▶ **WORK TASK**
The records below should be set down in full, please, without any change.

### ENTRIES SUPPLIED

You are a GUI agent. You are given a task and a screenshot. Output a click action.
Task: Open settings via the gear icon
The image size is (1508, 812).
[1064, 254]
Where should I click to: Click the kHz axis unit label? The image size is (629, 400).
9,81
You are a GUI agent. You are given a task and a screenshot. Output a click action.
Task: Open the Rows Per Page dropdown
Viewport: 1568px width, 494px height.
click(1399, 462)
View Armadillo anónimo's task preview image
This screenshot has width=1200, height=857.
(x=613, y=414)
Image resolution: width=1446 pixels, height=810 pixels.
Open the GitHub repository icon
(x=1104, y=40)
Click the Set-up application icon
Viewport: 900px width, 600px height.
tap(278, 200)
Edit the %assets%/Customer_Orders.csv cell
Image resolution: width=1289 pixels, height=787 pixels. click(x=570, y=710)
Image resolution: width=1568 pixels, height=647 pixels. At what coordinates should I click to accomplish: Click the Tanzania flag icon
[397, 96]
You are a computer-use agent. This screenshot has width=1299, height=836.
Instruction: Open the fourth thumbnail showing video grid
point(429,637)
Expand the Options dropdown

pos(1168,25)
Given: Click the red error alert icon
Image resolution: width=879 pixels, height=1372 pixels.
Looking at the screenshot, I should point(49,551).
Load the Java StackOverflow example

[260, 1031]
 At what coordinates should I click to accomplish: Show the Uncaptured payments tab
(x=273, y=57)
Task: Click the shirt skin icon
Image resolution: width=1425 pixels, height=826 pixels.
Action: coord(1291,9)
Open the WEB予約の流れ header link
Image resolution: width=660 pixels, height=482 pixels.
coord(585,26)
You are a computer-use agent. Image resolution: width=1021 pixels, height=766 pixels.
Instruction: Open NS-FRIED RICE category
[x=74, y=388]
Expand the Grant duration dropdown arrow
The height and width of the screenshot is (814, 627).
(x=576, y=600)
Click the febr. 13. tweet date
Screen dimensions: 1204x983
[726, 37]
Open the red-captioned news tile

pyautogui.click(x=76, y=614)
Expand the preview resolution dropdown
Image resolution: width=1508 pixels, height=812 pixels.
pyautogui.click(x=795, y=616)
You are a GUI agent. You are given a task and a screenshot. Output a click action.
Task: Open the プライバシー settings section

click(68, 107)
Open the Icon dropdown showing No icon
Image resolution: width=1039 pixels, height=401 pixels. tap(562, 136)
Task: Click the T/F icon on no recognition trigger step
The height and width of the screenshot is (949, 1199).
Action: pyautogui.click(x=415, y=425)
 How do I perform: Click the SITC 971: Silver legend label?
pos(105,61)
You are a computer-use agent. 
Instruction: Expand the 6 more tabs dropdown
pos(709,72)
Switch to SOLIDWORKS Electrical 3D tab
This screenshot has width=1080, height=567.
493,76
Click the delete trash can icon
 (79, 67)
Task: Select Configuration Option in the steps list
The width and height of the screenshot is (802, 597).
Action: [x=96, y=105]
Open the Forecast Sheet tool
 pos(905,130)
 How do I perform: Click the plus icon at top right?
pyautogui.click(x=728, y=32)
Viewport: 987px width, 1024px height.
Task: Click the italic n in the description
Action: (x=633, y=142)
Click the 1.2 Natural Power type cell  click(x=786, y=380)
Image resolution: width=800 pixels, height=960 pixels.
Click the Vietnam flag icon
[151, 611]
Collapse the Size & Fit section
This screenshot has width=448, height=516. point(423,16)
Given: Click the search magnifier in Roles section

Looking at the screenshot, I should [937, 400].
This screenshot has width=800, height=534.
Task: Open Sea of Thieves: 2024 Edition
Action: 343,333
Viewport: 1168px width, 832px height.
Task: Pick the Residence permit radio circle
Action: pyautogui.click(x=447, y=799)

######

▶ **TASK ANSWER**
You are a GUI agent. You are given a task and a screenshot. Output a click action.
Task: Open settings via the gear icon
The image size is (1508, 812).
[1064, 254]
Where should I click to: Click the kHz axis unit label? The image size is (629, 400).
9,81
You are a GUI agent. You are given a task and a screenshot. Output a click action.
Task: Open the Rows Per Page dropdown
Viewport: 1568px width, 494px height.
click(1399, 462)
View Armadillo anónimo's task preview image
This screenshot has width=1200, height=857.
(x=613, y=414)
Image resolution: width=1446 pixels, height=810 pixels.
Open the GitHub repository icon
(x=1104, y=40)
Click the Set-up application icon
Viewport: 900px width, 600px height.
tap(278, 200)
Edit the %assets%/Customer_Orders.csv cell
Image resolution: width=1289 pixels, height=787 pixels. click(x=570, y=710)
Image resolution: width=1568 pixels, height=647 pixels. At what coordinates should I click to accomplish: Click the Tanzania flag icon
[397, 96]
You are a computer-use agent. This screenshot has width=1299, height=836.
Instruction: Open the fourth thumbnail showing video grid
point(429,637)
Expand the Options dropdown

pos(1168,25)
Given: Click the red error alert icon
Image resolution: width=879 pixels, height=1372 pixels.
Looking at the screenshot, I should point(49,551).
Load the Java StackOverflow example

[260, 1031]
 At what coordinates should I click to accomplish: Show the Uncaptured payments tab
(x=273, y=57)
Task: Click the shirt skin icon
Image resolution: width=1425 pixels, height=826 pixels.
Action: coord(1291,9)
Open the WEB予約の流れ header link
Image resolution: width=660 pixels, height=482 pixels.
coord(585,26)
You are a computer-use agent. Image resolution: width=1021 pixels, height=766 pixels.
Instruction: Open NS-FRIED RICE category
[x=74, y=388]
Expand the Grant duration dropdown arrow
The height and width of the screenshot is (814, 627).
(x=576, y=600)
Click the febr. 13. tweet date
Screen dimensions: 1204x983
[726, 37]
Open the red-captioned news tile

pyautogui.click(x=76, y=614)
Expand the preview resolution dropdown
Image resolution: width=1508 pixels, height=812 pixels.
pyautogui.click(x=795, y=616)
You are a GUI agent. You are given a task and a screenshot. Output a click action.
Task: Open the プライバシー settings section

click(68, 107)
Open the Icon dropdown showing No icon
Image resolution: width=1039 pixels, height=401 pixels. tap(562, 136)
Task: Click the T/F icon on no recognition trigger step
The height and width of the screenshot is (949, 1199).
Action: pyautogui.click(x=415, y=425)
 How do I perform: Click the SITC 971: Silver legend label?
pos(105,61)
You are a computer-use agent. 
Instruction: Expand the 6 more tabs dropdown
pos(709,72)
Switch to SOLIDWORKS Electrical 3D tab
This screenshot has width=1080, height=567.
493,76
Click the delete trash can icon
 (79, 67)
Task: Select Configuration Option in the steps list
The width and height of the screenshot is (802, 597).
Action: [x=96, y=105]
Open the Forecast Sheet tool
 pos(905,130)
 How do I perform: Click the plus icon at top right?
pyautogui.click(x=728, y=32)
Viewport: 987px width, 1024px height.
Task: Click the italic n in the description
Action: (x=633, y=142)
Click the 1.2 Natural Power type cell  click(x=786, y=380)
Image resolution: width=800 pixels, height=960 pixels.
Click the Vietnam flag icon
[151, 611]
Collapse the Size & Fit section
This screenshot has width=448, height=516. point(423,16)
Given: Click the search magnifier in Roles section

Looking at the screenshot, I should [937, 400].
This screenshot has width=800, height=534.
Task: Open Sea of Thieves: 2024 Edition
Action: 343,333
Viewport: 1168px width, 832px height.
Task: Pick the Residence permit radio circle
Action: pyautogui.click(x=447, y=799)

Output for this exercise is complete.